- _Data supplied_
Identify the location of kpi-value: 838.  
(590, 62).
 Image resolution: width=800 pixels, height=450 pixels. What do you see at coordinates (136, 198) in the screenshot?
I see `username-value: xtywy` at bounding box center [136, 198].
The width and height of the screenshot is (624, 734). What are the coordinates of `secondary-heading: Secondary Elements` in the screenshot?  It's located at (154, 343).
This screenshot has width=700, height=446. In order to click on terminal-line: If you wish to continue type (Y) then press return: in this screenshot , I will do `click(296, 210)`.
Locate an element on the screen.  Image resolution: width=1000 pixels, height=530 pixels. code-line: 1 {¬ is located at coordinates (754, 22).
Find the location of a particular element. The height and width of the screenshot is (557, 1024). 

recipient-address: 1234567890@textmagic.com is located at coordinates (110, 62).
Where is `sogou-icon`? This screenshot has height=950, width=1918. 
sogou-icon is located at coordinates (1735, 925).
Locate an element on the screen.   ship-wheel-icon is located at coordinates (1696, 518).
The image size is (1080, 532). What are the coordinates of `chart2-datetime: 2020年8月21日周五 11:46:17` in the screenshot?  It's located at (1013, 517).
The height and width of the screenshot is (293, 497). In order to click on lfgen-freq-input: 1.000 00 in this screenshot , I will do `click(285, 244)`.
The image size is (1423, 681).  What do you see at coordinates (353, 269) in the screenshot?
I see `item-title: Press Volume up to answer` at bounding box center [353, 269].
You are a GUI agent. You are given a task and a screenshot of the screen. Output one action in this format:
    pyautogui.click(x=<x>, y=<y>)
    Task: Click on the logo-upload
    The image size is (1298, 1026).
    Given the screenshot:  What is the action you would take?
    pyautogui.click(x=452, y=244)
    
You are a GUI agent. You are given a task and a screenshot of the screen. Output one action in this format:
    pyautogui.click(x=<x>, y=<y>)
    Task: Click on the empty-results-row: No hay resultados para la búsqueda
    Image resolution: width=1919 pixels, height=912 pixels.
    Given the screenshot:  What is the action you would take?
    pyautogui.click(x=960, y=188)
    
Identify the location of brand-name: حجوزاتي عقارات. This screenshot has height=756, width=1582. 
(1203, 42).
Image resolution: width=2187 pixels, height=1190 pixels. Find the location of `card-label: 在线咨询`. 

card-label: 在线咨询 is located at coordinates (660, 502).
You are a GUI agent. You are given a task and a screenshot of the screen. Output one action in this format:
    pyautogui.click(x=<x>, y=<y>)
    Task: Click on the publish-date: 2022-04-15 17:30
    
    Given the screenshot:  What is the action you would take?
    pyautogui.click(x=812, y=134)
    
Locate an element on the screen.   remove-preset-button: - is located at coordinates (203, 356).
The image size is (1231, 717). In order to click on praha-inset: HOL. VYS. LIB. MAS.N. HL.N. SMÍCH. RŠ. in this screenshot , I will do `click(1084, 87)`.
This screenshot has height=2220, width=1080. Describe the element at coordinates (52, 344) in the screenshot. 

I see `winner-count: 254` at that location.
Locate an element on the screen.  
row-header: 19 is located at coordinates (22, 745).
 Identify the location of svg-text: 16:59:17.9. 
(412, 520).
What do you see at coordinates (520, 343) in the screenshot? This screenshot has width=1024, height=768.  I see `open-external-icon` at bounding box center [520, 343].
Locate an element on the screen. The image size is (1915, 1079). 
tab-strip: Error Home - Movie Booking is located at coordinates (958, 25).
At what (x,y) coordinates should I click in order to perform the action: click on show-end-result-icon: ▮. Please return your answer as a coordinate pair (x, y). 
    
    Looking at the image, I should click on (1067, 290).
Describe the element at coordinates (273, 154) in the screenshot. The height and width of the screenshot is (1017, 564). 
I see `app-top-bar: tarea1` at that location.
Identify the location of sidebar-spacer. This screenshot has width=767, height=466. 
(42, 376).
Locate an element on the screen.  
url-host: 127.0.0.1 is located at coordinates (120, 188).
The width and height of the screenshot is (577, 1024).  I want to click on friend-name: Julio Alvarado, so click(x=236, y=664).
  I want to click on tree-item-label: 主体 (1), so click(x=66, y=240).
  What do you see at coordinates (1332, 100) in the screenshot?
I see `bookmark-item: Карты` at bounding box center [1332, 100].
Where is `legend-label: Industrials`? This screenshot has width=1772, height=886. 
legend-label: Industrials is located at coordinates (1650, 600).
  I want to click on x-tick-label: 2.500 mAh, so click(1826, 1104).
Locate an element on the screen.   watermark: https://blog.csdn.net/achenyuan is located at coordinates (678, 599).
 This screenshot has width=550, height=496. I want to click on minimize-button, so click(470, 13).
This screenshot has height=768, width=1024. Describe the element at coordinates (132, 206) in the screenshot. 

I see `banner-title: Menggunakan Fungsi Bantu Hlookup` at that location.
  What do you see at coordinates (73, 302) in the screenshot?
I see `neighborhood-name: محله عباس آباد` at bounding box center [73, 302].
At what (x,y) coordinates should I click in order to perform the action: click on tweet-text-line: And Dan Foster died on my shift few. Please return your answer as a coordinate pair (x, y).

- _What needs to be done_
Please give every line of the records above as a Markdown table, leaving out blank lines. Use the columns "Row" for the row number and "Line" for the line.

- _Exercise response_
| Row | Line |
|---|---|
| 1 | Identify the location of kpi-value: 838.   |
| 2 | (590, 62). |
| 3 |  Image resolution: width=800 pixels, height=450 pixels. What do you see at coordinates (136, 198) in the screenshot? |
| 4 | I see `username-value: xtywy` at bounding box center [136, 198]. |
| 5 | The width and height of the screenshot is (624, 734). What are the coordinates of `secondary-heading: Secondary Elements` in the screenshot?  It's located at (154, 343). |
| 6 | This screenshot has width=700, height=446. In order to click on terminal-line: If you wish to continue type (Y) then press return: in this screenshot , I will do `click(296, 210)`. |
| 7 | Locate an element on the screen.  Image resolution: width=1000 pixels, height=530 pixels. code-line: 1 {¬ is located at coordinates (754, 22). |
| 8 | Find the location of a particular element. The height and width of the screenshot is (557, 1024).  |
| 9 | recipient-address: 1234567890@textmagic.com is located at coordinates (110, 62). |
| 10 | Where is `sogou-icon`? This screenshot has height=950, width=1918.  |
| 11 | sogou-icon is located at coordinates (1735, 925). |
| 12 | Locate an element on the screen.   ship-wheel-icon is located at coordinates (1696, 518). |
| 13 | The image size is (1080, 532). What are the coordinates of `chart2-datetime: 2020年8月21日周五 11:46:17` in the screenshot?  It's located at (1013, 517). |
| 14 | The height and width of the screenshot is (293, 497). In order to click on lfgen-freq-input: 1.000 00 in this screenshot , I will do `click(285, 244)`. |
| 15 | The image size is (1423, 681).  What do you see at coordinates (353, 269) in the screenshot? |
| 16 | I see `item-title: Press Volume up to answer` at bounding box center [353, 269]. |
| 17 | You are a GUI agent. You are given a task and a screenshot of the screen. Output one action in this format: |
| 18 |     pyautogui.click(x=<x>, y=<y>) |
| 19 |     Task: Click on the logo-upload |
| 20 |     The image size is (1298, 1026). |
| 21 |     Given the screenshot:  What is the action you would take? |
| 22 |     pyautogui.click(x=452, y=244) |
| 23 | You are a GUI agent. You are given a task and a screenshot of the screen. Output one action in this format: |
| 24 |     pyautogui.click(x=<x>, y=<y>) |
| 25 |     Task: Click on the empty-results-row: No hay resultados para la búsqueda |
| 26 |     Image resolution: width=1919 pixels, height=912 pixels. |
| 27 |     Given the screenshot:  What is the action you would take? |
| 28 |     pyautogui.click(x=960, y=188) |
| 29 | Identify the location of brand-name: حجوزاتي عقارات. This screenshot has height=756, width=1582.  |
| 30 | (1203, 42). |
| 31 | Image resolution: width=2187 pixels, height=1190 pixels. Find the location of `card-label: 在线咨询`.  |
| 32 | card-label: 在线咨询 is located at coordinates (660, 502). |
| 33 | You are a GUI agent. You are given a task and a screenshot of the screen. Output one action in this format: |
| 34 |     pyautogui.click(x=<x>, y=<y>) |
| 35 |     Task: Click on the publish-date: 2022-04-15 17:30 |
| 36 |     Given the screenshot:  What is the action you would take? |
| 37 |     pyautogui.click(x=812, y=134) |
| 38 | Locate an element on the screen.   remove-preset-button: - is located at coordinates (203, 356). |
| 39 | The image size is (1231, 717). In order to click on praha-inset: HOL. VYS. LIB. MAS.N. HL.N. SMÍCH. RŠ. in this screenshot , I will do `click(1084, 87)`. |
| 40 | This screenshot has height=2220, width=1080. Describe the element at coordinates (52, 344) in the screenshot.  |
| 41 | I see `winner-count: 254` at that location. |
| 42 | Locate an element on the screen.   |
| 43 | row-header: 19 is located at coordinates (22, 745). |
| 44 |  Identify the location of svg-text: 16:59:17.9.  |
| 45 | (412, 520). |
| 46 | What do you see at coordinates (520, 343) in the screenshot? This screenshot has width=1024, height=768.  I see `open-external-icon` at bounding box center [520, 343]. |
| 47 | Locate an element on the screen. The image size is (1915, 1079).  |
| 48 | tab-strip: Error Home - Movie Booking is located at coordinates (958, 25). |
| 49 | At what (x,y) coordinates should I click in order to perform the action: click on show-end-result-icon: ▮. Please return your answer as a coordinate pair (x, y).  |
| 50 |     Looking at the image, I should click on (1067, 290). |
| 51 | Describe the element at coordinates (273, 154) in the screenshot. The height and width of the screenshot is (1017, 564).  |
| 52 | I see `app-top-bar: tarea1` at that location. |
| 53 | Identify the location of sidebar-spacer. This screenshot has width=767, height=466.  |
| 54 | (42, 376). |
| 55 | Locate an element on the screen.   |
| 56 | url-host: 127.0.0.1 is located at coordinates (120, 188). |
| 57 | The width and height of the screenshot is (577, 1024).  I want to click on friend-name: Julio Alvarado, so click(x=236, y=664). |
| 58 |   I want to click on tree-item-label: 主体 (1), so click(x=66, y=240). |
| 59 |   What do you see at coordinates (1332, 100) in the screenshot? |
| 60 | I see `bookmark-item: Карты` at bounding box center [1332, 100]. |
| 61 | Where is `legend-label: Industrials`? This screenshot has width=1772, height=886.  |
| 62 | legend-label: Industrials is located at coordinates (1650, 600). |
| 63 |   I want to click on x-tick-label: 2.500 mAh, so click(1826, 1104). |
| 64 | Locate an element on the screen.   watermark: https://blog.csdn.net/achenyuan is located at coordinates (678, 599). |
| 65 |  This screenshot has width=550, height=496. I want to click on minimize-button, so click(470, 13). |
| 66 | This screenshot has height=768, width=1024. Describe the element at coordinates (132, 206) in the screenshot.  |
| 67 | I see `banner-title: Menggunakan Fungsi Bantu Hlookup` at that location. |
| 68 |   What do you see at coordinates (73, 302) in the screenshot? |
| 69 | I see `neighborhood-name: محله عباس آباد` at bounding box center [73, 302]. |
| 70 | At what (x,y) coordinates should I click in order to perform the action: click on tweet-text-line: And Dan Foster died on my shift few. Please return your answer as a coordinate pair (x, y). |